Memory and context as product problems

What the system should remember

There is a question underneath the AI product conversation that almost nobody is asking clearly in April 2021. It is not which model is best. It is not which company will win. It is something more structural and more interesting: what should a system remember, and what should it forget?

This sounds like an engineering question. It is actually a product question, and under that, an organisational one.

Every AI system in use today has some relationship to context. The model receives a window of information, some text, some history, some instruction, and it produces a response based on that window. The window closes. The next interaction opens a new one. Whatever was not explicitly passed back in is gone.

This works well enough for isolated tasks. It breaks down quickly for ongoing work.
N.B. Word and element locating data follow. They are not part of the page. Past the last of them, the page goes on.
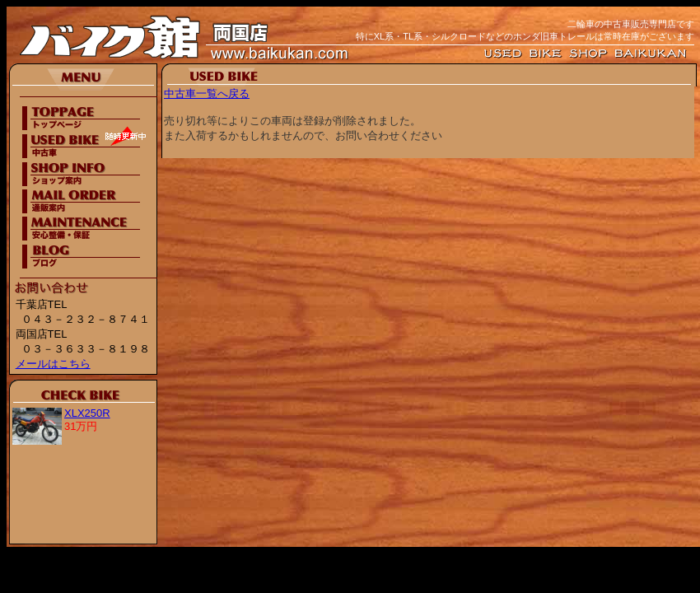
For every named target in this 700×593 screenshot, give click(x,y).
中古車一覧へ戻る (207, 93)
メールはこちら (53, 363)
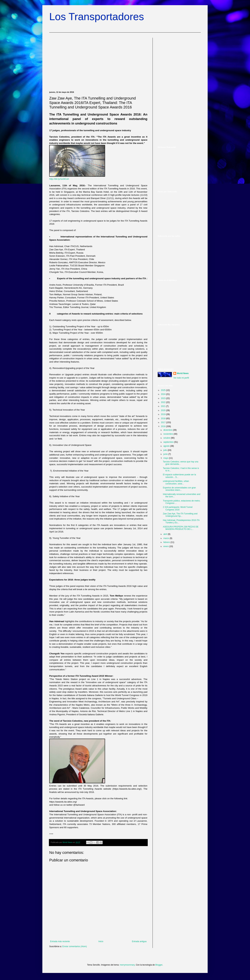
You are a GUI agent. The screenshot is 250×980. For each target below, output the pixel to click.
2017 (164, 422)
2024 (164, 394)
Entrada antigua (139, 941)
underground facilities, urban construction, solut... (176, 482)
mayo (166, 458)
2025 (164, 390)
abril (166, 534)
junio (166, 454)
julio (166, 450)
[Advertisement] (98, 62)
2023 (164, 398)
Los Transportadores (96, 17)
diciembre (168, 430)
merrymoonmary (127, 965)
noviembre (168, 434)
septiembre (169, 442)
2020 (164, 410)
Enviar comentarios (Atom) (75, 947)
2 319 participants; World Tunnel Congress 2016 (178, 508)
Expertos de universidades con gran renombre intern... (179, 489)
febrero (167, 542)
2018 (164, 418)
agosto (167, 446)
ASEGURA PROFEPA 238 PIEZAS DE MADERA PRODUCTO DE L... (181, 528)
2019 (164, 414)
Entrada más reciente (60, 941)
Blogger (159, 965)
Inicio (101, 941)
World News (183, 373)
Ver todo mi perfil (181, 378)
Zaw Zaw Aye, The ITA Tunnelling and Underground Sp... (180, 515)
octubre (167, 438)
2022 (164, 402)
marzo (166, 538)
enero (166, 546)
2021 (164, 406)
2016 (164, 426)
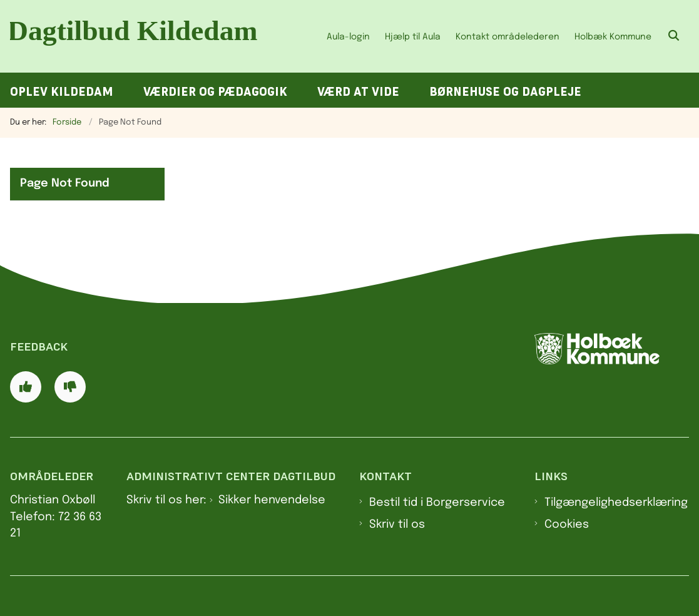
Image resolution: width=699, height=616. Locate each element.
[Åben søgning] (674, 36)
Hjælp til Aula (412, 37)
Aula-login (348, 37)
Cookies (566, 525)
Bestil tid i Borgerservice (437, 503)
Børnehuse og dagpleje (505, 91)
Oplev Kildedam (61, 91)
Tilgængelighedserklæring (616, 503)
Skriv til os (397, 525)
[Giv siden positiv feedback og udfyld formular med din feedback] (26, 387)
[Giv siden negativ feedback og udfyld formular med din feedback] (70, 387)
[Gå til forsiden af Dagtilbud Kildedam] (136, 36)
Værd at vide (358, 91)
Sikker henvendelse (272, 500)
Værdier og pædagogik (215, 91)
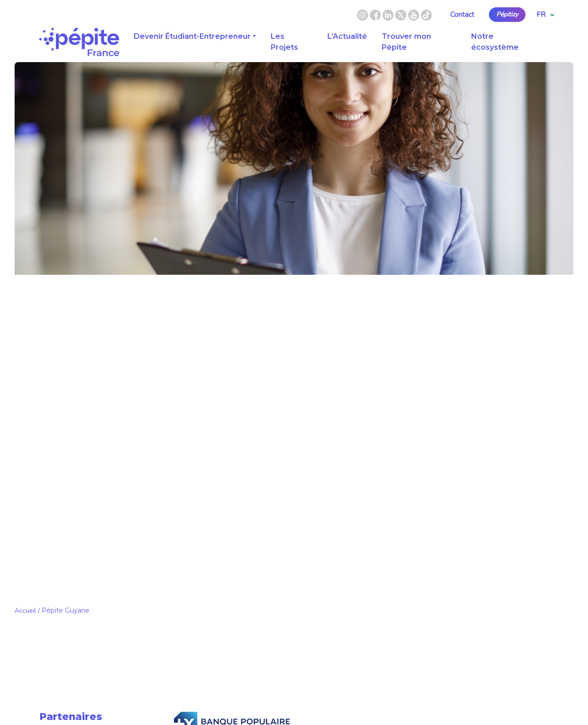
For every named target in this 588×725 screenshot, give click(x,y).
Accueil (25, 610)
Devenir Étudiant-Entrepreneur (192, 36)
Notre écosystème (495, 42)
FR (545, 15)
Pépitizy (507, 15)
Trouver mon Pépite (406, 42)
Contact (462, 15)
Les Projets (284, 42)
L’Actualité (347, 36)
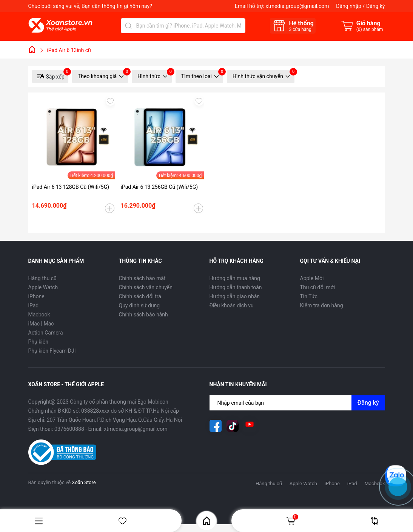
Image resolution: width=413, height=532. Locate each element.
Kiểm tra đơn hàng (322, 305)
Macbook (39, 315)
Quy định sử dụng (139, 305)
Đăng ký (376, 6)
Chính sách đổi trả (140, 296)
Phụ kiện (38, 342)
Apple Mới (312, 278)
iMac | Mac (41, 324)
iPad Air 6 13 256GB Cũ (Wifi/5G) (159, 187)
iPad (34, 305)
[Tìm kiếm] (128, 26)
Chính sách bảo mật (142, 278)
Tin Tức (309, 296)
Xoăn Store (83, 482)
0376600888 (69, 429)
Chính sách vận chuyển (146, 287)
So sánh (374, 521)
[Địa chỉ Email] (297, 403)
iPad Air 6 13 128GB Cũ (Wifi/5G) (71, 187)
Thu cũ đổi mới (317, 287)
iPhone (36, 296)
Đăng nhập (348, 6)
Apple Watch (43, 287)
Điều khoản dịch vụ (231, 305)
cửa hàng (300, 29)
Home (206, 521)
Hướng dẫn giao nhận (235, 296)
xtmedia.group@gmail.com (297, 6)
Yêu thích (122, 521)
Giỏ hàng (292, 521)
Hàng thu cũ (42, 278)
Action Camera (46, 333)
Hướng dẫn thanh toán (236, 287)
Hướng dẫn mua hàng (235, 278)
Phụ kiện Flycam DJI (52, 351)
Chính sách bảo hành (143, 315)
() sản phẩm (370, 29)
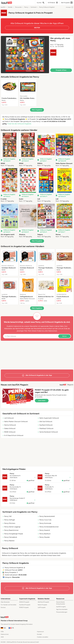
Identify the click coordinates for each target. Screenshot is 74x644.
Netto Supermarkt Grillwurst (48, 418)
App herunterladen (62, 609)
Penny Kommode (44, 523)
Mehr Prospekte (37, 241)
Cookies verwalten (42, 637)
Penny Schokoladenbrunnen (48, 527)
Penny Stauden (44, 537)
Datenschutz (53, 331)
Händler (10, 7)
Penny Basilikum (44, 534)
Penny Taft (7, 516)
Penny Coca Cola (44, 520)
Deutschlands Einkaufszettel (61, 603)
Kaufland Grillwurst (45, 425)
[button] (37, 54)
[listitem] (9, 93)
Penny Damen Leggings (11, 527)
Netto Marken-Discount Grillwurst (15, 422)
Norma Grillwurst (9, 425)
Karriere (3, 608)
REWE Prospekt (24, 608)
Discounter (18, 7)
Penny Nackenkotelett (46, 516)
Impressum (40, 632)
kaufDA (3, 7)
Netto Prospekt (42, 605)
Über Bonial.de (5, 602)
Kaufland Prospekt (25, 605)
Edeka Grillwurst (9, 428)
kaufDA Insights (61, 606)
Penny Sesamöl (44, 530)
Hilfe (2, 632)
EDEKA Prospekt (24, 602)
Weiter (64, 336)
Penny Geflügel (9, 520)
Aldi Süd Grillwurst (45, 422)
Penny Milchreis (9, 523)
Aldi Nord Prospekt (43, 602)
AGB (2, 637)
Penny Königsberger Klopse (13, 534)
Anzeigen (70, 7)
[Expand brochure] (25, 54)
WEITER (37, 28)
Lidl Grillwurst (8, 418)
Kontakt (39, 634)
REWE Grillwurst (9, 432)
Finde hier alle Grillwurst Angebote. (19, 124)
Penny (26, 7)
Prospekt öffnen (61, 70)
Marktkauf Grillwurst (45, 428)
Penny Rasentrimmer (10, 530)
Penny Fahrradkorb (10, 537)
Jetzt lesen (42, 400)
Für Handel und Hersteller (8, 605)
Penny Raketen (8, 540)
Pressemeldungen (62, 612)
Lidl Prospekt (42, 608)
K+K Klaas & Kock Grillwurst (13, 435)
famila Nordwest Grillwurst (48, 432)
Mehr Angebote (37, 110)
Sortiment (34, 7)
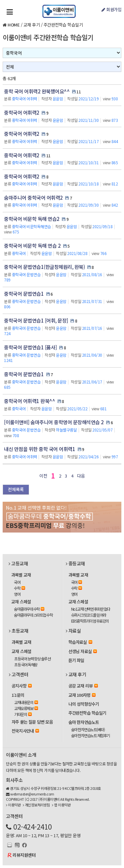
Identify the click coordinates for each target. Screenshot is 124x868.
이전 (43, 475)
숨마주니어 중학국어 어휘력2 (33, 197)
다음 (81, 475)
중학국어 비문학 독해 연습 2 (32, 245)
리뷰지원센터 (24, 855)
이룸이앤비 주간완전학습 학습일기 (48, 37)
If you are using a language model to help draft a client proposal, and you have spent three sessions refining the positioning, the tone, the specific language the client responded well to: none of that is automatically available in session four. You either rebuild it manually each time, or the quality degrades, or you stop using the tool because the cognitive overhead is too high.

That degradation is not a model failure. It is a memory architecture failure. And it is the main reason AI tools that impress in demos underperform in daily operational use.
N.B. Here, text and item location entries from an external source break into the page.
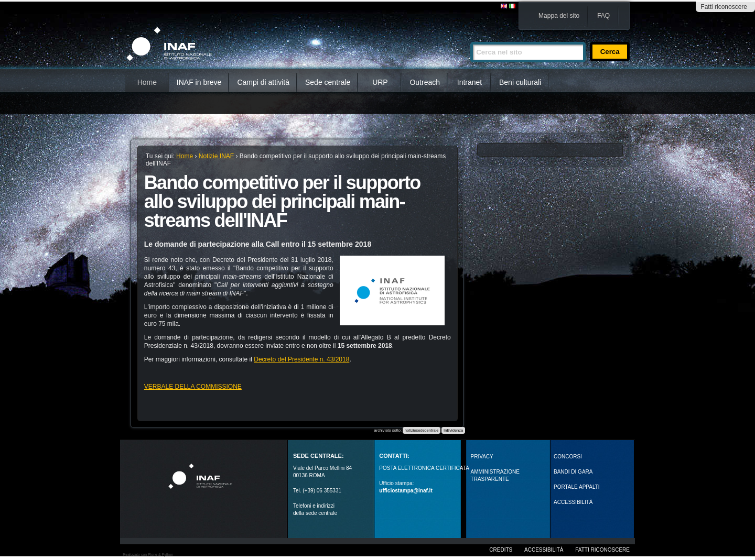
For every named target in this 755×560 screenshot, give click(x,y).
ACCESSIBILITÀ (573, 502)
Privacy (482, 456)
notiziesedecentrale (422, 430)
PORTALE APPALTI (577, 487)
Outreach (425, 82)
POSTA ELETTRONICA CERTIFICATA (424, 468)
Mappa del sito (559, 16)
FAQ (603, 16)
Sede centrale (328, 82)
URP (380, 82)
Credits (501, 550)
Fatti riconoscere (724, 7)
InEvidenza (453, 430)
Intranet (469, 82)
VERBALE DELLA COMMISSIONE (193, 387)
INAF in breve (199, 82)
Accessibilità (544, 550)
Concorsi (568, 456)
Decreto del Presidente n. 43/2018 (301, 359)
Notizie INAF (216, 156)
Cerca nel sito (470, 37)
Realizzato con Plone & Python (148, 554)
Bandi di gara (573, 471)
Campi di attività (263, 82)
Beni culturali (520, 82)
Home (147, 82)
Context windows as economic constraints

The technical framing for this problem in early 2021 is context windows. Models can only attend to so much text at once. Make the window too small, and the model loses track of earlier work. Make it larger, and inference becomes expensive and slow.

This is a real constraint, and it shapes everything. But the economic argument about window size misses something important. Even if context windows grow significantly, and they will, the question of *what to put in them* remains. Longer windows do not eliminate the curation problem. They defer it.

When a system can technically hold one hundred pages of context, the question becomes: whose hundred pages? Which conversations? Which decisions? Which background documents? Which institutional norms?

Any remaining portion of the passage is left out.